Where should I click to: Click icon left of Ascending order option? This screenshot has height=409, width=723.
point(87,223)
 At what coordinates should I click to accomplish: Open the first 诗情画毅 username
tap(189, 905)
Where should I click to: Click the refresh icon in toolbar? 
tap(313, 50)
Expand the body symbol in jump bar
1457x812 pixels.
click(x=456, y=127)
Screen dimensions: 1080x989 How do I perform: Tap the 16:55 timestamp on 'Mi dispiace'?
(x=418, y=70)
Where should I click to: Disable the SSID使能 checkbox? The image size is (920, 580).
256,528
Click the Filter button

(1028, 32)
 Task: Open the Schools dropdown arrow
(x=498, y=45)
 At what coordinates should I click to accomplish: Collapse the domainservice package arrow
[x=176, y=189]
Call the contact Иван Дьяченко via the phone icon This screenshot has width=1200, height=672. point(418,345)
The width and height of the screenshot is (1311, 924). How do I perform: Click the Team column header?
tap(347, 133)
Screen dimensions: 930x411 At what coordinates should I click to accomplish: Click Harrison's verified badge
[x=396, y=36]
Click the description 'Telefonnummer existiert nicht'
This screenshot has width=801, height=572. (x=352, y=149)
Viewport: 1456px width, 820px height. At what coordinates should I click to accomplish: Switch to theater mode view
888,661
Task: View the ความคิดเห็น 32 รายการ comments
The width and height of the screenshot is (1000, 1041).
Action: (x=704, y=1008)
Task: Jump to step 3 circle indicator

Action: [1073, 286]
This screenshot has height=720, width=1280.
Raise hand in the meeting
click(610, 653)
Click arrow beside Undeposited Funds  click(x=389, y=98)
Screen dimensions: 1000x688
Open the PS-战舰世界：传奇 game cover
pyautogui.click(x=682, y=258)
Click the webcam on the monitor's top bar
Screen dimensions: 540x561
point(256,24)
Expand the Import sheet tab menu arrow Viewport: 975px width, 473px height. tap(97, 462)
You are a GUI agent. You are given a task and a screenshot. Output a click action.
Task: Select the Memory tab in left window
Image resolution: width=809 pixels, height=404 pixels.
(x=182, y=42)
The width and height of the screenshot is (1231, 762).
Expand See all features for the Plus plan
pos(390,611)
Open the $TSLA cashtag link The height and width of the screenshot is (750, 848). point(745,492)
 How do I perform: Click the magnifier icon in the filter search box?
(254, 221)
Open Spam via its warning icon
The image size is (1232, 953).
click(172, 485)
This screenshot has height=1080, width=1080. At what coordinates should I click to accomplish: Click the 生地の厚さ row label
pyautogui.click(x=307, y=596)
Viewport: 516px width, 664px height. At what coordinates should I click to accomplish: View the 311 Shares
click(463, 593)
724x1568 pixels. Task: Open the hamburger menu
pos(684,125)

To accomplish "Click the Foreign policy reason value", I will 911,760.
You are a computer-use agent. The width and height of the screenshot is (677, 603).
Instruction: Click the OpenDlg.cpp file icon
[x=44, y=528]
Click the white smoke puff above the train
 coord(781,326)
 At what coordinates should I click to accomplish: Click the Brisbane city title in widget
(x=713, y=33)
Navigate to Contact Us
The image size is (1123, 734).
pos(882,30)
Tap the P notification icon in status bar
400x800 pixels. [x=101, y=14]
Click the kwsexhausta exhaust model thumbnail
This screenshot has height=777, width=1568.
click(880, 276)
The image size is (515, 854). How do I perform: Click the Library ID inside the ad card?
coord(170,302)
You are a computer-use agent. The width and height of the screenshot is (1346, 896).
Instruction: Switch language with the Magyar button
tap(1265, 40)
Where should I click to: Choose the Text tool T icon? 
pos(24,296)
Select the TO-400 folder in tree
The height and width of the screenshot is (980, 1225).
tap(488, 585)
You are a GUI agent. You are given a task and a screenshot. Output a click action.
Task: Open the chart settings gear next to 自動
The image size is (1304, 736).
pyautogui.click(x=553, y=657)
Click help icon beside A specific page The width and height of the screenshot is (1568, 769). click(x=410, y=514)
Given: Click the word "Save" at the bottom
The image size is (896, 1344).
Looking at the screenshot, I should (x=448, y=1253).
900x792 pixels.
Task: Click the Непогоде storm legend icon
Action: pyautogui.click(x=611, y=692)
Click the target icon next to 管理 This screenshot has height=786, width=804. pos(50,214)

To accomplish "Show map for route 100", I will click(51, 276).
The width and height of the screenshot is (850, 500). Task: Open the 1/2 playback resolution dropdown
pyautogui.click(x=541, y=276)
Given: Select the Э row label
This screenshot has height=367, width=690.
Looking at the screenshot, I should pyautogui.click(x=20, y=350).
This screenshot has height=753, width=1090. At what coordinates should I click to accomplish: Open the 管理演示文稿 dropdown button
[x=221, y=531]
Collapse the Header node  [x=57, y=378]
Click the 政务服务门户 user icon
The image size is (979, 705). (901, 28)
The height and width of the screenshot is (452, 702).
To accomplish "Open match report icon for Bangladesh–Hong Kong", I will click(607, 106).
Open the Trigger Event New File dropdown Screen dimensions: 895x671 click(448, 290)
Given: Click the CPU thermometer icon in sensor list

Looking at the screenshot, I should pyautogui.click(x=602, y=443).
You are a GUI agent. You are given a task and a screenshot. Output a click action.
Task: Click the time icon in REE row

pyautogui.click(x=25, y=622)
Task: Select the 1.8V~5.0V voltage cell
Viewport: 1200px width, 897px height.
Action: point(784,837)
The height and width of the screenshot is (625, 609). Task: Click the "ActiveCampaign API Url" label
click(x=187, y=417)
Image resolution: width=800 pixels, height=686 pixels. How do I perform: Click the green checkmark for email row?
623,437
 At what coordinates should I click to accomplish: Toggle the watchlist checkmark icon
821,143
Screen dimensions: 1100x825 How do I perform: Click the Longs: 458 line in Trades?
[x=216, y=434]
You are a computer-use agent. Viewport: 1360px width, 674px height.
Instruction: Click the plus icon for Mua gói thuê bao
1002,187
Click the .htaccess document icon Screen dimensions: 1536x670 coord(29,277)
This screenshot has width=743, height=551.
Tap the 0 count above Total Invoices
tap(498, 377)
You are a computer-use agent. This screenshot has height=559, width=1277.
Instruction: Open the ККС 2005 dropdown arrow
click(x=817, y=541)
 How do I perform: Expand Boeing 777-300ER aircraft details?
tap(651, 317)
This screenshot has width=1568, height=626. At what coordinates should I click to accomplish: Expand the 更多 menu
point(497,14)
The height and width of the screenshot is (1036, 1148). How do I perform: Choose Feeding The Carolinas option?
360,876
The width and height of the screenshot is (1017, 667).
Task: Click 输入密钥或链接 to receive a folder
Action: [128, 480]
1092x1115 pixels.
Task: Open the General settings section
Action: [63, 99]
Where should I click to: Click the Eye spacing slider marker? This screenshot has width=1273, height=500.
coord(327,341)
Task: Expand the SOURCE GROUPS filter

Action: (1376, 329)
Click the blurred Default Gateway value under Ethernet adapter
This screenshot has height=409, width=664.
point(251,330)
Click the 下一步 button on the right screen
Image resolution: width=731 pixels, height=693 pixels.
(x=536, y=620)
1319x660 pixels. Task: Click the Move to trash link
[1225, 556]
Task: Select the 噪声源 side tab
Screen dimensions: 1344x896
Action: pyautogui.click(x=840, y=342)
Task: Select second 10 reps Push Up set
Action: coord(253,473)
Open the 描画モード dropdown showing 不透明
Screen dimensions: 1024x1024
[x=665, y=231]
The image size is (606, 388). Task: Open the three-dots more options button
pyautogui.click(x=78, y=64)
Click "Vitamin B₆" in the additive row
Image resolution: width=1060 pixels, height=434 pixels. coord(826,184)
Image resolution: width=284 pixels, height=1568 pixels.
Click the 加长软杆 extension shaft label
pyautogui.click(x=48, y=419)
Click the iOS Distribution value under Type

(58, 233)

================

Nothing but the lines from the one containing "The image size is (606, 388)." through the end of the material should appear; please return them exactly.

The image size is (606, 388). Task: Open the three-dots more options button
pyautogui.click(x=78, y=64)
Click "Vitamin B₆" in the additive row
Image resolution: width=1060 pixels, height=434 pixels. coord(826,184)
Image resolution: width=284 pixels, height=1568 pixels.
Click the 加长软杆 extension shaft label
pyautogui.click(x=48, y=419)
Click the iOS Distribution value under Type

(58, 233)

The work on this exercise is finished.